Reproduce each of the following records verbatim, line by line, without any alteration.

────────────────

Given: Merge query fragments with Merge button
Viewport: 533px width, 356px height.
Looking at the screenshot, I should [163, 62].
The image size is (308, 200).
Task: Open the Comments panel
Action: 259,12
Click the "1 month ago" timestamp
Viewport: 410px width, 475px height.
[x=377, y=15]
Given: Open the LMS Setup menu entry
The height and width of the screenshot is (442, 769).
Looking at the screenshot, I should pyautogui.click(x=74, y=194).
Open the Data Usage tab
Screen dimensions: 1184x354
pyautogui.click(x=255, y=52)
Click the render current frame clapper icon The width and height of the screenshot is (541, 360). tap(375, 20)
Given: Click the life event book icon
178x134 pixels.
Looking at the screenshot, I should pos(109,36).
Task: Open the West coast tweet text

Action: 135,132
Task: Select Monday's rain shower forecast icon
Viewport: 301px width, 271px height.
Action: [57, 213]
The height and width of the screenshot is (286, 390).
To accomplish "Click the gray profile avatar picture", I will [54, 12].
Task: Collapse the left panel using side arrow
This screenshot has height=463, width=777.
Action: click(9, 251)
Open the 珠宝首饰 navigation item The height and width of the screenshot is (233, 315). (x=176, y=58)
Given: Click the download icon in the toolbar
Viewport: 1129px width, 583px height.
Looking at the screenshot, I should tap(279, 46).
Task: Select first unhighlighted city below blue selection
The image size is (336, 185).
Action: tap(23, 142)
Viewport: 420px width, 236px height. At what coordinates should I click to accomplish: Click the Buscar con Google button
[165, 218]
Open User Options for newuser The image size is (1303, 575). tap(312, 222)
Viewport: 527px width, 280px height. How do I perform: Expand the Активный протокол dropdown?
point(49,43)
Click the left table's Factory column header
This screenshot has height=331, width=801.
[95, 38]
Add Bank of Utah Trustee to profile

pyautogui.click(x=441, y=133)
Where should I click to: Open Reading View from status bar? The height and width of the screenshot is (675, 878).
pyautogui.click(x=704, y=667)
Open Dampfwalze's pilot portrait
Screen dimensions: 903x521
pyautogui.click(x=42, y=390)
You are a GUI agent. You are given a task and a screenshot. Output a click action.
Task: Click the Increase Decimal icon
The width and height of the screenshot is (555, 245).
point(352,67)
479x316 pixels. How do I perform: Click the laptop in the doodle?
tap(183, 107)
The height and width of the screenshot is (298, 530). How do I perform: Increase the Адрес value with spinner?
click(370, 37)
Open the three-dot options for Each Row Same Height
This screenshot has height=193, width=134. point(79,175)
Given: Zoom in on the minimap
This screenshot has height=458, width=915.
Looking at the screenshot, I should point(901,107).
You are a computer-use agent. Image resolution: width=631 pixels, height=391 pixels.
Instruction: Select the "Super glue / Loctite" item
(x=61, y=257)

────────────────

**Full answer**
Given: Merge query fragments with Merge button
Viewport: 533px width, 356px height.
Looking at the screenshot, I should [163, 62].
The image size is (308, 200).
Task: Open the Comments panel
Action: 259,12
Click the "1 month ago" timestamp
Viewport: 410px width, 475px height.
[x=377, y=15]
Given: Open the LMS Setup menu entry
The height and width of the screenshot is (442, 769).
Looking at the screenshot, I should pyautogui.click(x=74, y=194).
Open the Data Usage tab
Screen dimensions: 1184x354
pyautogui.click(x=255, y=52)
Click the render current frame clapper icon The width and height of the screenshot is (541, 360). tap(375, 20)
Given: Click the life event book icon
178x134 pixels.
Looking at the screenshot, I should pos(109,36).
Task: Open the West coast tweet text

Action: 135,132
Task: Select Monday's rain shower forecast icon
Viewport: 301px width, 271px height.
Action: [57, 213]
The height and width of the screenshot is (286, 390).
To accomplish "Click the gray profile avatar picture", I will [54, 12].
Task: Collapse the left panel using side arrow
This screenshot has height=463, width=777.
Action: click(9, 251)
Open the 珠宝首饰 navigation item The height and width of the screenshot is (233, 315). (x=176, y=58)
Given: Click the download icon in the toolbar
Viewport: 1129px width, 583px height.
Looking at the screenshot, I should tap(279, 46).
Task: Select first unhighlighted city below blue selection
The image size is (336, 185).
Action: tap(23, 142)
Viewport: 420px width, 236px height. At what coordinates should I click to accomplish: Click the Buscar con Google button
[165, 218]
Open User Options for newuser The image size is (1303, 575). tap(312, 222)
Viewport: 527px width, 280px height. How do I perform: Expand the Активный протокол dropdown?
point(49,43)
Click the left table's Factory column header
This screenshot has height=331, width=801.
[95, 38]
Add Bank of Utah Trustee to profile

pyautogui.click(x=441, y=133)
Where should I click to: Open Reading View from status bar? The height and width of the screenshot is (675, 878).
pyautogui.click(x=704, y=667)
Open Dampfwalze's pilot portrait
Screen dimensions: 903x521
pyautogui.click(x=42, y=390)
You are a GUI agent. You are given a task and a screenshot. Output a click action.
Task: Click the Increase Decimal icon
The width and height of the screenshot is (555, 245).
point(352,67)
479x316 pixels. How do I perform: Click the laptop in the doodle?
tap(183, 107)
The height and width of the screenshot is (298, 530). How do I perform: Increase the Адрес value with spinner?
click(370, 37)
Open the three-dot options for Each Row Same Height
This screenshot has height=193, width=134. point(79,175)
Given: Zoom in on the minimap
This screenshot has height=458, width=915.
Looking at the screenshot, I should point(901,107).
You are a computer-use agent. Image resolution: width=631 pixels, height=391 pixels.
Instruction: Select the "Super glue / Loctite" item
(x=61, y=257)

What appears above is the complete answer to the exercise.